### Assignment
Each line from the one that contains "You are a computer-use agent. Image" to the end of the entries must be copied word for word, and only those lines.

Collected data
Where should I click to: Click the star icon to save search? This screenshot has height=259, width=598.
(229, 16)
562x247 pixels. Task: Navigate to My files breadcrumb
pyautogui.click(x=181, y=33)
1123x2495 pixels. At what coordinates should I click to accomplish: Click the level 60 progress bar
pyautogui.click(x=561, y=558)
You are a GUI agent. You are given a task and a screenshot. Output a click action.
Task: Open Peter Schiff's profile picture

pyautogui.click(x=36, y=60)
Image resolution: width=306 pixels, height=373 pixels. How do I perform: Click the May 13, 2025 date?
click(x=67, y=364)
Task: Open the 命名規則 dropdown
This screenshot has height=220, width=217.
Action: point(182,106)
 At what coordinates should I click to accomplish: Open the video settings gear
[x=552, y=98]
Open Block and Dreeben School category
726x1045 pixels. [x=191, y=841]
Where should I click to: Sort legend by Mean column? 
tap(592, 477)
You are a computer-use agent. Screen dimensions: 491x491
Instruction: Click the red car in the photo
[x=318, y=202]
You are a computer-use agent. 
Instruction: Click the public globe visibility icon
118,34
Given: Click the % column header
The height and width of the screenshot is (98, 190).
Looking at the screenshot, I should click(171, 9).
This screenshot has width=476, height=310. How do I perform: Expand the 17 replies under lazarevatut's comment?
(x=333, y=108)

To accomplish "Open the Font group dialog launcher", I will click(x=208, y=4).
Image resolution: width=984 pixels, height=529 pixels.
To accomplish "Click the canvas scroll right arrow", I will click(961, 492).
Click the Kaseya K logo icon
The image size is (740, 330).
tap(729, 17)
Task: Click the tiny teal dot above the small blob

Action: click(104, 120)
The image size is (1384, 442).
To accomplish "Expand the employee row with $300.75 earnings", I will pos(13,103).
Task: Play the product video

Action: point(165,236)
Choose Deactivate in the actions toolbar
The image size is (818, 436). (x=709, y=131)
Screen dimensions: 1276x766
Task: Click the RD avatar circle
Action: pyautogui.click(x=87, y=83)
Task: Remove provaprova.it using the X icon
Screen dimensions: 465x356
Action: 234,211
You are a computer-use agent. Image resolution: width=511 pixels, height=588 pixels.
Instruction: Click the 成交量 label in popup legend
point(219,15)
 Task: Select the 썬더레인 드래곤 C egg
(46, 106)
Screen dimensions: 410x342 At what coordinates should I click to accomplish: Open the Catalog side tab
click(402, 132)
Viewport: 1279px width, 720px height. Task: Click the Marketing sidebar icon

### Task solution
You are a computer-use agent. Image resolution: width=511 pixels, height=588 pixels.
Instruction: Click the 成交量 label in popup legend
point(219,15)
 Task: Select the 썬더레인 드래곤 C egg
(46, 106)
Screen dimensions: 410x342 At what coordinates should I click to accomplish: Open the Catalog side tab
click(402, 132)
Viewport: 1279px width, 720px height. Task: Click the Marketing sidebar icon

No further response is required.